The convention of having the command shell replace "*" with a list of all matching files in the current folder[1] only in is... well.

I understand how it's useful for really basic core file utilities.

For anything that needs to do recursive directory-searches, though, it really gets in the way and raises the bar for what the user has to know in order to make use of CLI in Linux.

I just now had a long conversation with an advanced bash user[2], and apparently there really is no way to get this information without setting an option in bash before running a command (and then presumably unsetting it afterwards, so as not to break other programs).

Just... why.

#softwareGripe

[1] ...and *only* the current folder... and only including folders that match the same pattern -- like "*.rb" would include a folder named "foldername.rb", which pretty much never happens

[2] Much thanks to sophia kara for hashing through this with me.

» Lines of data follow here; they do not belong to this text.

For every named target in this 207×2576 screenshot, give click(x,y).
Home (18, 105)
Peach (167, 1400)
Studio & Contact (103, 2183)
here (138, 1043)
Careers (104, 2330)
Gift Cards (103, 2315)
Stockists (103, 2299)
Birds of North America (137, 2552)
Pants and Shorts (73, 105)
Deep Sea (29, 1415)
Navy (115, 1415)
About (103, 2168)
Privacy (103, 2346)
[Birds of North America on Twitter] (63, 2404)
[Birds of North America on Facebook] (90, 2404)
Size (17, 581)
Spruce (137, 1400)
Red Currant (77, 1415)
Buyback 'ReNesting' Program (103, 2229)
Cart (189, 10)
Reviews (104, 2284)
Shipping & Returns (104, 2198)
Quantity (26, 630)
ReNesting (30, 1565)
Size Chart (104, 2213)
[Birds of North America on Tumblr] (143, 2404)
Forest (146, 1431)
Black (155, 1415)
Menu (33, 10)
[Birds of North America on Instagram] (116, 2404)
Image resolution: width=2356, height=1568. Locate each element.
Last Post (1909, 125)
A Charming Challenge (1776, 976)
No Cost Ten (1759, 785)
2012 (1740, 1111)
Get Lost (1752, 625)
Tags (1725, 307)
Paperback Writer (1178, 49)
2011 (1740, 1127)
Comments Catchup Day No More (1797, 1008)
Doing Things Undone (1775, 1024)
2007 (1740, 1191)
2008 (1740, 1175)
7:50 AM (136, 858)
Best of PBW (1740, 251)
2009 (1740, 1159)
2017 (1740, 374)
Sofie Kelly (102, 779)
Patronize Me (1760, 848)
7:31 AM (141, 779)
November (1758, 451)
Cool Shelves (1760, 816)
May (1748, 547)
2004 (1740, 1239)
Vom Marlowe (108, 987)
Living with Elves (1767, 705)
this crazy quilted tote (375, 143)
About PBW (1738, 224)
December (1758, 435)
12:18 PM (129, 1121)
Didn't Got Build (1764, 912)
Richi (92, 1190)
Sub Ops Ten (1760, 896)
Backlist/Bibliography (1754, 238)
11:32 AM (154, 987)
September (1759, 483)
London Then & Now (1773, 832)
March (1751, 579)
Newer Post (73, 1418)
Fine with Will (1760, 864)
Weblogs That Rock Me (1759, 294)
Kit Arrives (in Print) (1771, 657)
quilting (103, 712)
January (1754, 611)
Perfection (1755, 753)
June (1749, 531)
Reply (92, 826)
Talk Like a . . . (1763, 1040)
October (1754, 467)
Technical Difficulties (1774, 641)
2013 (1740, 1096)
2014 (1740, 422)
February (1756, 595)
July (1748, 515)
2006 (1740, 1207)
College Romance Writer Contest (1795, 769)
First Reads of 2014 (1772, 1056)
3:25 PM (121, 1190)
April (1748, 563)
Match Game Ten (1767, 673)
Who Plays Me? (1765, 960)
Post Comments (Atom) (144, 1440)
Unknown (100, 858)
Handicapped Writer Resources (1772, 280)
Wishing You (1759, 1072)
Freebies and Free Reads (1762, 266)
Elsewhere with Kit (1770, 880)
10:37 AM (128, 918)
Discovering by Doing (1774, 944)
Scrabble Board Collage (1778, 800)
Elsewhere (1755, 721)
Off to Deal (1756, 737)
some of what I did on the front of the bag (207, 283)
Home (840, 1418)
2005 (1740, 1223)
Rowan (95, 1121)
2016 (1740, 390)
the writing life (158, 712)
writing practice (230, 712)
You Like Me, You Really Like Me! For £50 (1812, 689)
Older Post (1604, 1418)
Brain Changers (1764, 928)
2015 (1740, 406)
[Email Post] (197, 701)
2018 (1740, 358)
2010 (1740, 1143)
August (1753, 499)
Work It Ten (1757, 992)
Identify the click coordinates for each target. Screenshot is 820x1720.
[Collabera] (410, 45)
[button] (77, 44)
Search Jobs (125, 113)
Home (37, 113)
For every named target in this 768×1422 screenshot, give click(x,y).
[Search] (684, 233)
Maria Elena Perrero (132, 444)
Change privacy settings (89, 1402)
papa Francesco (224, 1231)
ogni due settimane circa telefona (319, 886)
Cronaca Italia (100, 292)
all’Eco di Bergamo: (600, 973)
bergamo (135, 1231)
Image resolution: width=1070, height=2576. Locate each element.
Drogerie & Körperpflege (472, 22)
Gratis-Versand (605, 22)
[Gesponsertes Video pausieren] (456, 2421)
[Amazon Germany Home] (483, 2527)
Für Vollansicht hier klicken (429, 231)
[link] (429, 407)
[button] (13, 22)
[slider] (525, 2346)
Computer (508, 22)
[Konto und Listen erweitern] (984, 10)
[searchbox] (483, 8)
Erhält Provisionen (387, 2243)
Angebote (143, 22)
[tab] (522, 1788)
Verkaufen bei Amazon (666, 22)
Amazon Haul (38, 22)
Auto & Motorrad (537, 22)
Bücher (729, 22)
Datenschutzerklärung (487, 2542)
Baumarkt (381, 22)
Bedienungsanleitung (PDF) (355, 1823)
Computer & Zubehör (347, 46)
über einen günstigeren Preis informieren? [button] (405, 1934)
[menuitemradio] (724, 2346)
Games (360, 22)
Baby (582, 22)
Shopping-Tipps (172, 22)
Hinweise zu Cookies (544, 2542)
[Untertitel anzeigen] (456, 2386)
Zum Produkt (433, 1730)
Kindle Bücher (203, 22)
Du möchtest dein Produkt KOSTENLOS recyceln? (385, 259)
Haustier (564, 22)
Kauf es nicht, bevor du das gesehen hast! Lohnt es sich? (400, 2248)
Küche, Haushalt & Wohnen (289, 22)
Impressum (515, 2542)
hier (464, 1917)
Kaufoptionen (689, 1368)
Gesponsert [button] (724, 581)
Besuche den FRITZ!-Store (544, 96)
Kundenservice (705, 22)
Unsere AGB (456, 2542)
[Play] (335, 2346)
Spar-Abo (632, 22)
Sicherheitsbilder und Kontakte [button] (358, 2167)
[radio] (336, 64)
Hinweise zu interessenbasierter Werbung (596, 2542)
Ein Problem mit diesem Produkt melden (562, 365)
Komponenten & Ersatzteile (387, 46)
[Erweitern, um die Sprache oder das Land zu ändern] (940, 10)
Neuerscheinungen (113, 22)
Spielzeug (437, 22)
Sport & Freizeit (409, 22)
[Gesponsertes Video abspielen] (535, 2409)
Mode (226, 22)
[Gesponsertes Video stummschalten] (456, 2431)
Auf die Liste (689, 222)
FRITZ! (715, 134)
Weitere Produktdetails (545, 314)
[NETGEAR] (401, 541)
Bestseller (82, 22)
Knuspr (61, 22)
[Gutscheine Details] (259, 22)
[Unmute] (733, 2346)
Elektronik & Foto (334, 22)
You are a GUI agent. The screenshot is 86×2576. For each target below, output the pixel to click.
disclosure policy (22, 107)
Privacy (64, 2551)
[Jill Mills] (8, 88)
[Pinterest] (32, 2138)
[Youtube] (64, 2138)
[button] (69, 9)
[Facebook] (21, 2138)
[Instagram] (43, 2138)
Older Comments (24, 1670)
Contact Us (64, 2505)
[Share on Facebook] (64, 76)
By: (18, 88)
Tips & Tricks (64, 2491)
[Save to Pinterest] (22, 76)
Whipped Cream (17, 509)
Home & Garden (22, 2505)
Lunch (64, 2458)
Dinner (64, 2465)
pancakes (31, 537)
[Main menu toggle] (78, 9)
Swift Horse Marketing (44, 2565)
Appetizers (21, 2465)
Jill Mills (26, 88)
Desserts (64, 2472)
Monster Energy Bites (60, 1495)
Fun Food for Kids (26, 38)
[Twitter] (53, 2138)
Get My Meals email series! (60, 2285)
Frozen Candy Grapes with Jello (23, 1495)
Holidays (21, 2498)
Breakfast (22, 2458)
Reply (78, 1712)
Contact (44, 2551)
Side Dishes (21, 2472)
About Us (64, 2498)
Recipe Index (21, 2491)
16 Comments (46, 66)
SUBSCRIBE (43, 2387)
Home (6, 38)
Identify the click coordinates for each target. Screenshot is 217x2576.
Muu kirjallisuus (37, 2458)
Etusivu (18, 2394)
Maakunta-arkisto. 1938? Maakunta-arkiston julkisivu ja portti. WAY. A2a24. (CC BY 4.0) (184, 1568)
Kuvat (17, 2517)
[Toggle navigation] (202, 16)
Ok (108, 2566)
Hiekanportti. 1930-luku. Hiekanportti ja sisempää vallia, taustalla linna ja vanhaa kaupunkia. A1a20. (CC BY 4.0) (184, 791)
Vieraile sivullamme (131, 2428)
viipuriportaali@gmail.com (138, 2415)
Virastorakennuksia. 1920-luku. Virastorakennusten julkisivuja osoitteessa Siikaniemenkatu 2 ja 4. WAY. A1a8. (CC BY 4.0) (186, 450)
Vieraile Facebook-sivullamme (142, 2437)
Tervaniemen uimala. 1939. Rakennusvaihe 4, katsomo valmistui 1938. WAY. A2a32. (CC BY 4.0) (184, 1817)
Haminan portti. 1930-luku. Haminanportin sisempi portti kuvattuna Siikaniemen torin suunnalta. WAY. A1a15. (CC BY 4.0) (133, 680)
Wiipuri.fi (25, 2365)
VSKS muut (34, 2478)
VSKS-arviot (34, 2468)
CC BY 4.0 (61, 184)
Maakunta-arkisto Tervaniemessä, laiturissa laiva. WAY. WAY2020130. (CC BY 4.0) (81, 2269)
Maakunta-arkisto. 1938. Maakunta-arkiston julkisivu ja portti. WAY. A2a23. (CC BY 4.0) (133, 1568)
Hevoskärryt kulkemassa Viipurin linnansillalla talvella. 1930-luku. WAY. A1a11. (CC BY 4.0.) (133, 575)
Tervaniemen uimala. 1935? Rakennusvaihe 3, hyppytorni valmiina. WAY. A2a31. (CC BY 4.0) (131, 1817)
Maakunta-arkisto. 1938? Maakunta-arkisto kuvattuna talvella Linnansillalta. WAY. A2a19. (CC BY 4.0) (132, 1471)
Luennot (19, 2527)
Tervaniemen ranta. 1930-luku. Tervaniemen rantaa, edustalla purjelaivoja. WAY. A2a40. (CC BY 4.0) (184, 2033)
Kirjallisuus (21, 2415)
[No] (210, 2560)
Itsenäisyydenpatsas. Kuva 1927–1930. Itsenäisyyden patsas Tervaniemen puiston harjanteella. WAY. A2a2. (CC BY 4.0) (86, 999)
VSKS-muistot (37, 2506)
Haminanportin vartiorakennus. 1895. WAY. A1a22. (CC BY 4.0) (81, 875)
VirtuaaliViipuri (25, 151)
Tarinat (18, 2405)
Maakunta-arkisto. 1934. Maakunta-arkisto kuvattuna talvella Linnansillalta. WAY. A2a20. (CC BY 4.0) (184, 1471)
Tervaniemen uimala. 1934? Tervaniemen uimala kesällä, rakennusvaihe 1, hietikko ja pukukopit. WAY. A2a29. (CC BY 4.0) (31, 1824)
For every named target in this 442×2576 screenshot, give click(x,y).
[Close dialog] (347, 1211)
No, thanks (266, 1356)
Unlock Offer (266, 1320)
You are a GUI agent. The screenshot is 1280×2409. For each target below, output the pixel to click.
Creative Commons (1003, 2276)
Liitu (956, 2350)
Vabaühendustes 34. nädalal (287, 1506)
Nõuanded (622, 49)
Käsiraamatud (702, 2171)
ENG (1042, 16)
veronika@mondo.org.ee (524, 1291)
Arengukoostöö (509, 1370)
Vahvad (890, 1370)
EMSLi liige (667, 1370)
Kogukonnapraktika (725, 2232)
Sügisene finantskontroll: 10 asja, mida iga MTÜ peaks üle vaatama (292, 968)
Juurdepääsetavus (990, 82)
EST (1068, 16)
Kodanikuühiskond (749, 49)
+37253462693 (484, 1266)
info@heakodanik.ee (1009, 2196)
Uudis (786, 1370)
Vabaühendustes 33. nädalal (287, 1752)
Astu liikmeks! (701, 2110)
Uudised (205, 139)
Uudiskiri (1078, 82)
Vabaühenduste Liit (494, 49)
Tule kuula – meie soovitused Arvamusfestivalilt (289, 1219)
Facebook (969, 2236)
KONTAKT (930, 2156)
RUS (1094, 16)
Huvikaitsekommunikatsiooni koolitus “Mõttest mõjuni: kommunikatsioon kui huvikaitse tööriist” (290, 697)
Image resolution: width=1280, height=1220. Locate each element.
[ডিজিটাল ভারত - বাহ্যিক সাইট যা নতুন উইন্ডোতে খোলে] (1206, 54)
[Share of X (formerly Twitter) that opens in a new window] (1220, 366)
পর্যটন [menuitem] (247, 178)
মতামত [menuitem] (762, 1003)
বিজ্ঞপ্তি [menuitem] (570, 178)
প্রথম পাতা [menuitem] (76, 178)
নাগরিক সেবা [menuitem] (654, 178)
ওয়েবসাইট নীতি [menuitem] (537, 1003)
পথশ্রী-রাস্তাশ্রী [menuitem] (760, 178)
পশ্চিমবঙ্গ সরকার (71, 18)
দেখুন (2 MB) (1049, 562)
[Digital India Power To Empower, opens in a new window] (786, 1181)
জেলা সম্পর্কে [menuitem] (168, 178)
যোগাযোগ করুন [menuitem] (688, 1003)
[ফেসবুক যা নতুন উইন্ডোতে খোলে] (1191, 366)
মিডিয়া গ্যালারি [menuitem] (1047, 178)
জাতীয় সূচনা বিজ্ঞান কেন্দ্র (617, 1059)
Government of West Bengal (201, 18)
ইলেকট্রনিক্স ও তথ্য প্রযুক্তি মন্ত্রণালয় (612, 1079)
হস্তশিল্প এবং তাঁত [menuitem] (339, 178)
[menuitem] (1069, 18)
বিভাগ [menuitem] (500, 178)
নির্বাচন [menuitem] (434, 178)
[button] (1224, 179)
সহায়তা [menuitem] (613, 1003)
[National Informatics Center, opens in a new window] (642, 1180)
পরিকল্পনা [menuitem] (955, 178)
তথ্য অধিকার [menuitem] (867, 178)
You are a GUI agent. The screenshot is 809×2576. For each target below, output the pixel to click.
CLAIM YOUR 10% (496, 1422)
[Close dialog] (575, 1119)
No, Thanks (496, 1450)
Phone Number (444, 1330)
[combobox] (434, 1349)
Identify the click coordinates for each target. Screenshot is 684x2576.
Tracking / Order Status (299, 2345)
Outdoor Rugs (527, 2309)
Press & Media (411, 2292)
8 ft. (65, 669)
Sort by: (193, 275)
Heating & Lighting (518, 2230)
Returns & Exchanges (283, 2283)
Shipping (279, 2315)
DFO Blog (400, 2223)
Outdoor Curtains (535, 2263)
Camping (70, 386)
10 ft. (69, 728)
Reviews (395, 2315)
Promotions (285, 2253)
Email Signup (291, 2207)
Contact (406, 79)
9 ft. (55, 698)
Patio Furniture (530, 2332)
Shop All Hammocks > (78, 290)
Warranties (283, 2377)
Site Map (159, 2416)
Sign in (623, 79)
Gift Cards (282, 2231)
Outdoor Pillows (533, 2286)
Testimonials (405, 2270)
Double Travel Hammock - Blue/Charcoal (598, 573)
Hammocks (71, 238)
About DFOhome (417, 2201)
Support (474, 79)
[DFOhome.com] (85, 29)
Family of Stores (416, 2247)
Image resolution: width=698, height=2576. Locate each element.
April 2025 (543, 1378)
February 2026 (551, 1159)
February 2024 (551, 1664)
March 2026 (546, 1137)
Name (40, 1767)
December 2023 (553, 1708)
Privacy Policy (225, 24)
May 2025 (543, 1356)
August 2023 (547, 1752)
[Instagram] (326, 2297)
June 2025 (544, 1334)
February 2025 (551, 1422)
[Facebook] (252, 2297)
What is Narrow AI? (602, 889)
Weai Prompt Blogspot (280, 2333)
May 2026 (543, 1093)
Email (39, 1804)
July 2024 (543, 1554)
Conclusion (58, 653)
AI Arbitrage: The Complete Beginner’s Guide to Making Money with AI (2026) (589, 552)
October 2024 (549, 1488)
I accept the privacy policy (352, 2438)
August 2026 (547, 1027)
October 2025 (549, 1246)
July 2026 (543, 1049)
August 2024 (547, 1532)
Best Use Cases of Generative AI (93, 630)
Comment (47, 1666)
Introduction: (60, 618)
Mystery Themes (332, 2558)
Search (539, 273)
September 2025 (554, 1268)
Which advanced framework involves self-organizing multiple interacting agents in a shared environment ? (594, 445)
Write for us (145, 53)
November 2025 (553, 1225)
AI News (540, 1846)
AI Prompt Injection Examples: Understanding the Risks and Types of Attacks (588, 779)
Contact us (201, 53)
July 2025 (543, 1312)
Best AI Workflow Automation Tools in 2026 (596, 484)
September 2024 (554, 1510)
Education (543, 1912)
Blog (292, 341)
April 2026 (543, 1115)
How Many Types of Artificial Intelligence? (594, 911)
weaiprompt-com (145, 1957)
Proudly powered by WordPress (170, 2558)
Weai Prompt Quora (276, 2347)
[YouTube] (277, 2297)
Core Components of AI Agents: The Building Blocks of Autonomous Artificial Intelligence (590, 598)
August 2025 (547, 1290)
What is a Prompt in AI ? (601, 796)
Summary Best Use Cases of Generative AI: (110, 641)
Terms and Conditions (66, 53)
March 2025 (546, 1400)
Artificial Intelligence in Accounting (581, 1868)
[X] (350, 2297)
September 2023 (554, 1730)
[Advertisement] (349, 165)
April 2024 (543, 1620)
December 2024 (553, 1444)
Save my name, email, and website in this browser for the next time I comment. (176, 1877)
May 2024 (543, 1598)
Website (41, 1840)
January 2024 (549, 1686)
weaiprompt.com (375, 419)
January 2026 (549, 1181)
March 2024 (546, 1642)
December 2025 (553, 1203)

I was very grumpy about it.

@woozle 1. What option is this?

2. Globbing is a convenience, but generally *Not Good Programming Practice*.

3. find | read or find | xargs is probably what you want. More specifically:

while find . <args> | read file do; echo ">>> $file <<<"; <processing on file>; done

I like to echo the name of the file(s) found, first, both as a verification of the find command/results, and as a progress indicator.

@dredmorbius

#1: I've documented my findings -- https://htyp.org/bash/globbing

#2: Hard agree -- especially when there's no way to access the raw information (without making the user jump through extra hoops to provide it).

#3: I'd consider this an "extra hoop".

It seems to me that bash needs to be patched to provide the information in the execution environment. It already provides all kinds of other information of more dubious value, e.g. the format of the command-prompt, so why not this?

@woozle Bash is (at least) two things:

1. An interactive command environment.

2. A scripting tool.

The *benefit* of combining these features is that _what you use daily to interact with the system_ is *also* what you can use _for basic system automation tasks_.

In fact you can segue from one to the other through "shell one-liners" and the like. As a consequence, bash is the one programming tool I know best, _simply from daily familiarity_.

The combination also forces compromises.

1/

@woozle For a very minor bit of up-front setup, you gain the ability to repeat a process tens, hundreds, thousands, millions, ... of times. Monotonously, until completion.

With highly predictable, testable, behaviour.

That's been especially useful to me over the years.

Keep in mind that globs expand *onto the commandline buffer*, which is itself a limited resource (how limited depends on the shell and OS).

Loops ... not so much.

Reading my G+ takeout is a case in point.